3. Heckling keeps comedians “honest.”

Nina Metz recalls watching Chris D’Elia perform at last year’s Just For Laughs festival in Chicago. When D’Elia talked about how hard it was to get dates, an audience member called his bluff. He’s a mildly famous person, after all. This led to D’Elia explaining how, no matter what, it’s a battlefield out there.

Again, exception, not the norm. Who’s to say that D’Elia wouldn’t have touched on that later in his act? Personally, I’d rather wait and see, because D’Elia is a professional comedian who likely has figured out the exact right time to address that elephant in the room. I bet he would have done it even better than anyone could have anticipated.

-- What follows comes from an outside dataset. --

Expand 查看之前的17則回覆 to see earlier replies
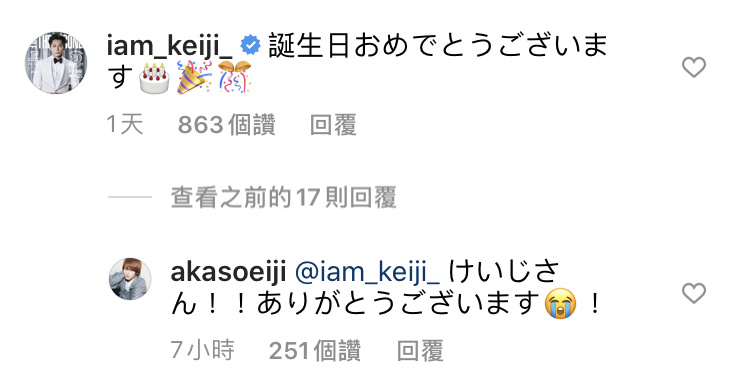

It is not your job to keep a comedian “honest.” That is the comedian’s job. Your job, as an audience member, is to listen. If you don’t like what you hear, that’s fine. Leave and be dissatisfied. Would you jump up into the lighting booth of your least favorite black box theater and tell the actors they’re doing a shitty job of reimagining All’s Well That Ends Well? If so, you are probably a psychopath, and that’s what television is for.

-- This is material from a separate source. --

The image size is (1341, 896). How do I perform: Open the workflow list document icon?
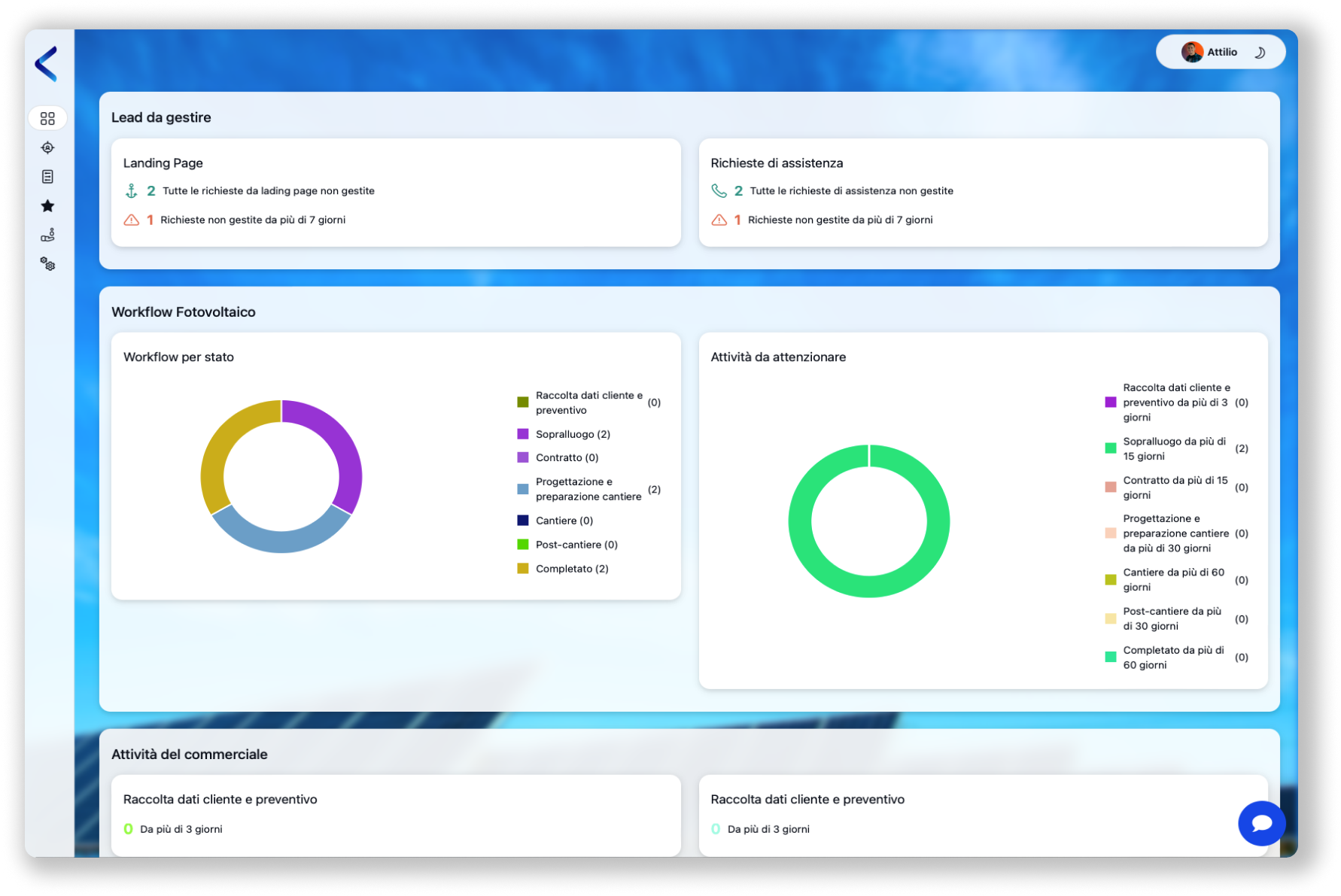click(47, 177)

And yes, I see you spoke to a few comedians who have learned how to deal with hecklers. Wonderful. I’m sure there are vomit-covered patrons who would love to hear poncho recommendations—just in case.

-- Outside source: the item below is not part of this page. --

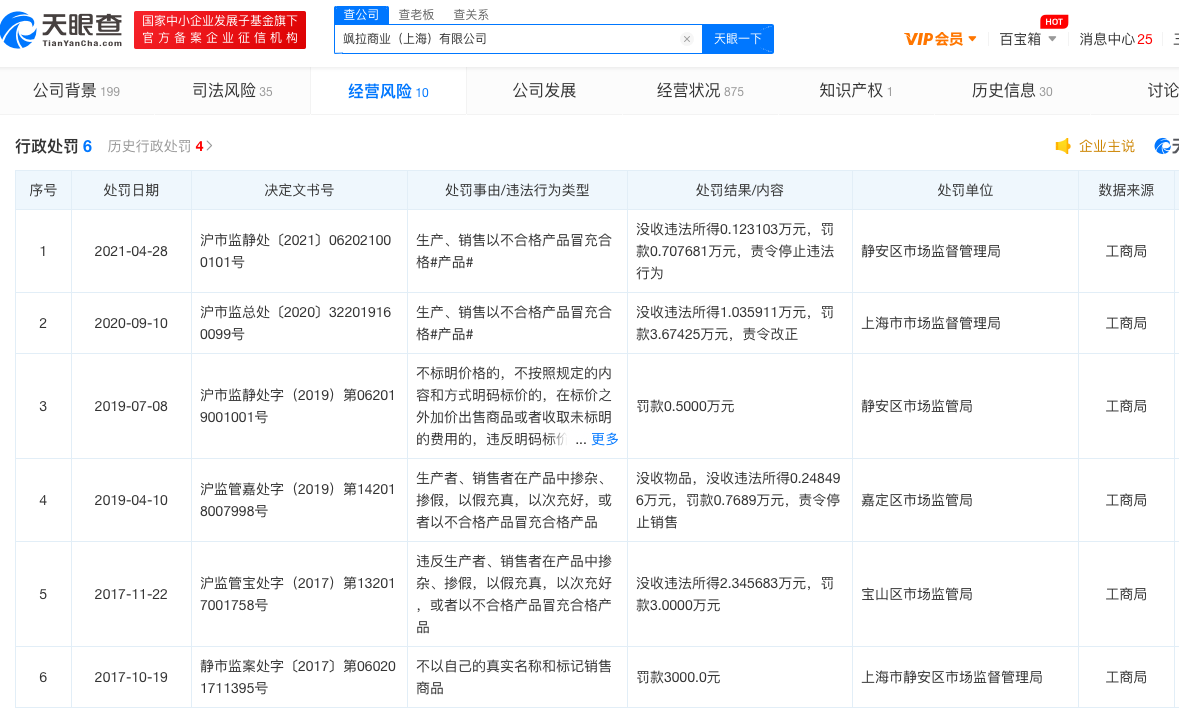Viewport: 1179px width, 714px height.
Task: Expand the truncated text via 更多 in row 3
Action: pos(605,439)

The article is a series of anecdotes that highlight what happens when a critic thinks that if they will themselves hard enough, they will somehow have control over the absolutely uncontrollable. Heckling will never be an acceptable form of behavior. It happens, yes. Should it? No. Can it be entertaining?

Let’s put it this way: In Chicago, and I assume other places, traffic is sometimes caused by gaper’s block, meaning an accident has occurred and even though the damaged cars are off to the side, everyone else slows down to see what happened. One time I got stuck in traffic for an hour, only to pass a bag of clothes. Then things cleared up. I was late to work because someone’s trunk opened on the way to the Salvation Army.

I mean, I was entertained…

4. Nina: “As journalists and critics, we’re trained to stand and back observe…”

Bull. Shit.

(I think she meant, “stand back and observe…”)

If you have been trained that way, then my deepest sympathies, Nina. I’ve seen you at shows. I’ve enjoyed some of your writing. Hell, you once wrote that something I did on stage was, “one of funniest things I’ve seen all year.” Thank you.

But c’mon. This is a vibrant, growing art form that benefits from a deep understanding of what it takes to craft a set. What it takes to hone a joke. What it takes to devote your life to a career that is 99.99 percent rejection, and STILL keep going anyways.

Go ahead and have an opinion. But don’t pretend you’re not part of the comedy scene. If you love something, you have a responsibility to help it grow. Sure, you might not always like what you see, but there is never an excuse for remaining oblivious to how hard it is to be a comic. And heckling is one of the hardest things comedians have to deal with.

You never encourage the encourageable. As a fellow journalist, one who takes great pride in being a critic who is an active member of the comedy world, I have two words for you: Internet commenters. Isn’t it great when a writer goes into the comments and defends their opinion to a bunch of people who are jealous they don’t have that job? It sure shuts them up never!

Let’s let Patton’s treatment of Gravelpuss be the absolute last resort. For the good of comedy. For all those Gravelpussies who might think twice before willing themselves to throw up.

[Note: an earlier version of this article remembered the name of the heckler as “Snagglepuss.” All of us at steveheisler.com deeply regret the error, though that’s a pretty funny name, too. Puss.]